Te volgen instructies:
Schrijf de tekst over het vastklikken van reserves en de liquidatiebonus hieronder verder, te beginnen na de laatste zin.

Geciteerde tekst:

□ □ □ □ □

Vastklikken reserves en liquidatiebonus wat met sperperiode?

 

 

Op 1 oktober 2014 stijgt de roerende voorheffing op liquidatieboni van 10 tot 25%. Heel wat vennootschappen hebben ondertussen echter al gebruik gemaakt van de overgangsmaatregel. Die houdt in dat men reserves kan omvormen tot fiscaal gestort kapitaal. Dat kapitaal kan later dus belastingvrij uitgekeerd worden. De prijs daarvoor is een onmiddellijk te betalen roerende voorheffing van 10% (zie ons artikel “Liquidatiebonus belast aan 25% … maar ontsnappen is mogelijk” en “Vastklikken reserves aan 10%: ‘onmiddellijke’ inbreng niet al te letterlijk nemen”).

 

Vennootschappen met een boekjaar dat samenvalt met het kalenderjaar, moesten die operatie al doorgevoerd hebben op 31 december 2013 (laatste boekjaar dat afsluit vóór 1 oktober 2014), ook al hebben ze extra tijd gekregen tot 31 maart 2014 om de zaak te formaliseren. Maar dat betekent niet dat alles nu achter de rug is. De tot fiscaal kapitaal omgevormde reserves moeten namelijk enkele jaren binnen de vennootschap blijven: vier jaar in het geval van een KMO, acht jaar in het geval van een grote onderneming. Als er tijdens die periode toch een kapitaalvermindering gebeurt, is een bijkomende roerende

voorheffing verschuldigd.

□ □ □ □ □

Opgeslagen rijen:
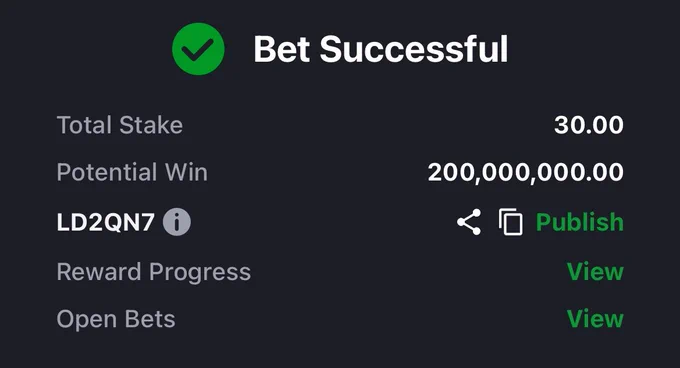This screenshot has height=368, width=680.
Task: Click the Open Bets label
Action: coord(116,319)
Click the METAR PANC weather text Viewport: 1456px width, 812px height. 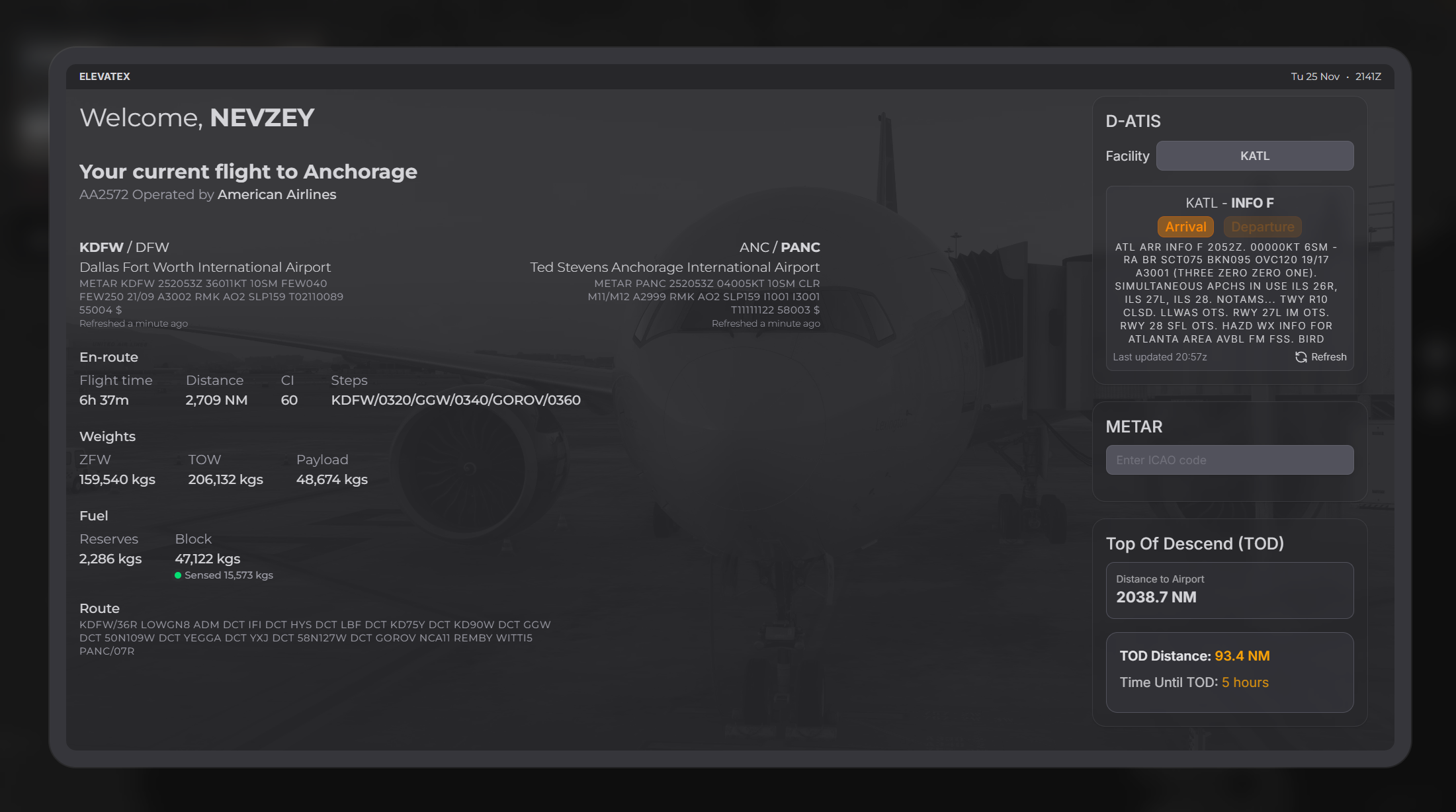(x=703, y=296)
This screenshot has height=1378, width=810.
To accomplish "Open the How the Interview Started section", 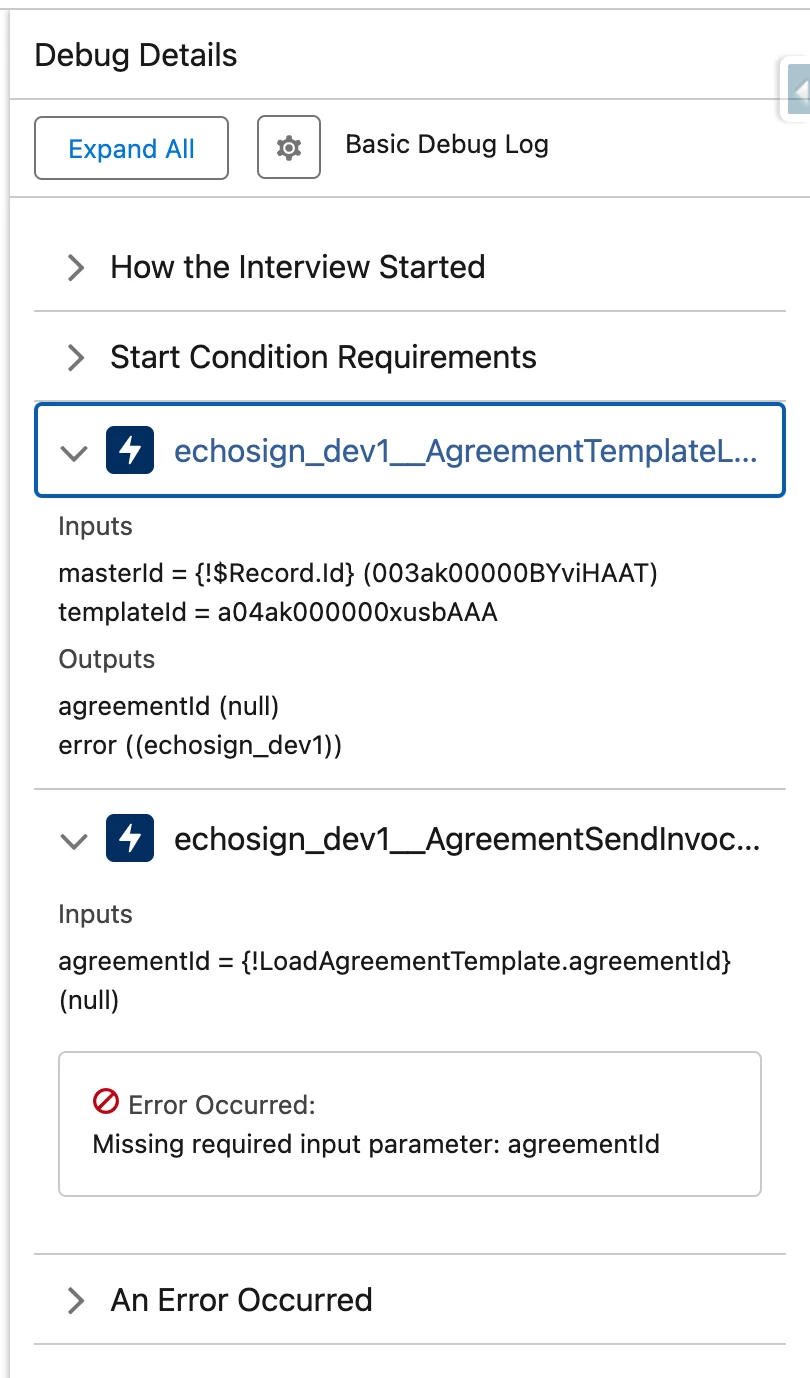I will click(x=297, y=267).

□ □ □ □ □

Het resultaat:
 

Kapitaalvermindering vs. vereffening

 

Over een vereffening staat echter niets in de wet. De vrees bestond nochtans dat de fiscus de wetgeving naar analogie zou interpreteren: vermits een vereffening hetzelfde effect heeft als een kapitaalvermindering – het kapitaal blijft niet in de vennootschap gedurende vier of acht jaar – zou de fiscus wel eens geneigd kunnen zijn om ook in een dergelijk geval de extra roerende voorheffing te vorderen.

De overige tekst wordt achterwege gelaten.